Attempts have been made in the past to use industrial lasers for surface heat treatment of parts such as gears, and two such attempts are described in U.S. Pat. Nos. 4,250,372 and 4,250,374, both to Tani. The '374 patent describes the technique of gear hardening using a single beam, and '372 patent describes a technique using two or more beams to obtain more even heating of the gear tooth areas to be hardened.
These patents are both largely impractical for several reasons. First, using the techniques taught in the Tani patents, it is virtually impossible to get an even case depth in the V-shaped area including the flank or side of one gear tooth, the flank of a second adjacent gear tooth, and the root area between the two gear teeth. Laser beams do not have uniform energy density except where they are focused to pinpoint precision, and the more widely focused laser beams of the Tani patents have "hot spots" in the beams resulting in unpredictable and non-uniform heating of the gear surface. Even by using sophisticated lens technology to vary the energy density of the laser beam or beams used, the case depth will not be of sufficient uniformity to meet the specifications for aerospace components. Another problem encountered in using the techniques taught by the Tani patents is that the edges of the gears are frequently burned or melted away to some degree, making the repeatability of any type of quality standard extremely difficult.
Another problem present in the art is back-temper, in which a surface already hardened is reheated and softened by the hardening process of a second surface, in this case an adjacent gear tooth or V-shaped area. Since the Tani patents harden one flank of the gear tooth in one operation, and the opposite flank of a gear tooth in a second operation, sufficient heat is generated in the gear tooth when the second flank is hardened to substantially diminish the hardness in a portion of the first flank in all but very coarse gears. Thus, it may be appreciated that the Tani patents do not present a viable alternative to carburizing and hardening of gears for aerospace or other critical applications.

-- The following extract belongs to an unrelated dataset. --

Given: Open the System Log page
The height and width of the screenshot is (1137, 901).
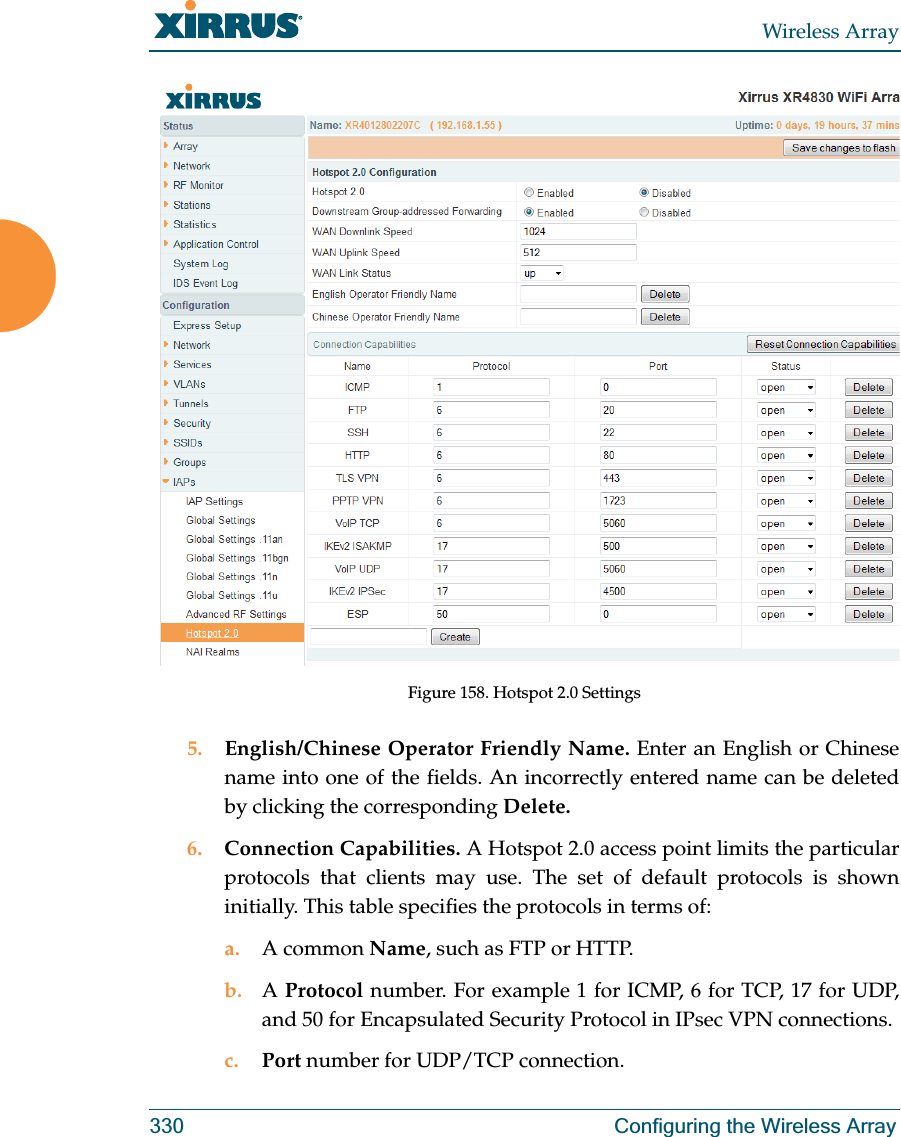Looking at the screenshot, I should tap(199, 263).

A more successful technique is taught by U.S. patent application Ser. No. 509,530, filed June 29, 1983 by Benedict and assigned to the assignee of the present application, which application is hereby incorporated herein by reference. The Benedict application splits a laser beam into two identical beams which are focused and directed onto opposite working surfaces of a workpiece such as a gear tooth to simultaneously harden both working surfaces, thereby preventing back-temper. This technique is highly successful for hardening of teeth in lightly loaded gears running in one or both directions, but its shortfall is that the root area between adjacent gear teeth is not hardened. While the root area of a gear is not needed as a wear surface, it is critical in highly loaded gears since it will, if hardened, prevent gear teeth from bending (bending deflection) under heavy load since the hardening of the root area causes the teeth of the gear to be stiffened up while leaving the interior surface of the gear softer for shock-resistance. It may, therefore, be appreciated that a technique for hardening the entire V-shaped groove between two adjacent gear teeth without causing back-temper in surfaces previously hardened must be achieved to make viable laser gear hardening of heavily loaded, high quality gears.